▸ What you are asked to do: Every line of the entries below from the one containing "How do I perform: Tap" to the one containing "Viewport: 1268px width, 380px height.", both ends included, must be written out exactly. No other line belongs in the answer.

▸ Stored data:
==*==

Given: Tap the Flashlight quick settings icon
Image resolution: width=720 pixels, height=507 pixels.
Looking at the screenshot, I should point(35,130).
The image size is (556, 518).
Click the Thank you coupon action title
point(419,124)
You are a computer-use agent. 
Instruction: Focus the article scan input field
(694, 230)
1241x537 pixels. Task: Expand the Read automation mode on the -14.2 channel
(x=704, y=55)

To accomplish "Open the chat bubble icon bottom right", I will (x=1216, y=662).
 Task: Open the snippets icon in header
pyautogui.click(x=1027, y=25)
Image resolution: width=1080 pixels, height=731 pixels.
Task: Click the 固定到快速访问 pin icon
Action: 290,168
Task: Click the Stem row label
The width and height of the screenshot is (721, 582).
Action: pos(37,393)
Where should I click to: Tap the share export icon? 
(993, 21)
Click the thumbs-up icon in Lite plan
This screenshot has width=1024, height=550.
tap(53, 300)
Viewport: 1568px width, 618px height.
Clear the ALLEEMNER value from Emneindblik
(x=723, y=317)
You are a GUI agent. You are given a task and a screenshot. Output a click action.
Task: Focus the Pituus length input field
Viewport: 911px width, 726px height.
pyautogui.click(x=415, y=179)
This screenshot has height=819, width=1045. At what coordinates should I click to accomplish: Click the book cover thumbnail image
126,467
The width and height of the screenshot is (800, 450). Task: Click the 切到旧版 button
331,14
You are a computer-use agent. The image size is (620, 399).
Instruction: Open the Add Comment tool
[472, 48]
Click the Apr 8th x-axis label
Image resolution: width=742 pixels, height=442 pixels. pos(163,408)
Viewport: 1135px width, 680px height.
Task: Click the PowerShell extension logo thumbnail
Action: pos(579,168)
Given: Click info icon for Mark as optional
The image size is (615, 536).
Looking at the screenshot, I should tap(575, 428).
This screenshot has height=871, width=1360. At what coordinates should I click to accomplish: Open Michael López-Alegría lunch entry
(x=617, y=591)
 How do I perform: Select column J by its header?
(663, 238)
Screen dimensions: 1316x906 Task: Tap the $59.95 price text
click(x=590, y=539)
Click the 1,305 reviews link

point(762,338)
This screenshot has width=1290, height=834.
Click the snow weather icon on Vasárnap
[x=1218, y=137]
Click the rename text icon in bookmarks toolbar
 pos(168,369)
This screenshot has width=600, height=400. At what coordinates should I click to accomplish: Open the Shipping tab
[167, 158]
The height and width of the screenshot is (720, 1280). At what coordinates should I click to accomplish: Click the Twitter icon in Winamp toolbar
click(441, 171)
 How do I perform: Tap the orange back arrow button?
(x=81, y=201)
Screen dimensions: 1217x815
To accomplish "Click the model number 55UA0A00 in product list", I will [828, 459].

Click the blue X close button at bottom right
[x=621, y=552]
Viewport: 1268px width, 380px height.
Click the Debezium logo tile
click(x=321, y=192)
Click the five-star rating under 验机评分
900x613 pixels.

==*==

▸ Solved exercise:
 How do I perform: Tap the orange back arrow button?
(x=81, y=201)
Screen dimensions: 1217x815
To accomplish "Click the model number 55UA0A00 in product list", I will [828, 459].

Click the blue X close button at bottom right
[x=621, y=552]
Viewport: 1268px width, 380px height.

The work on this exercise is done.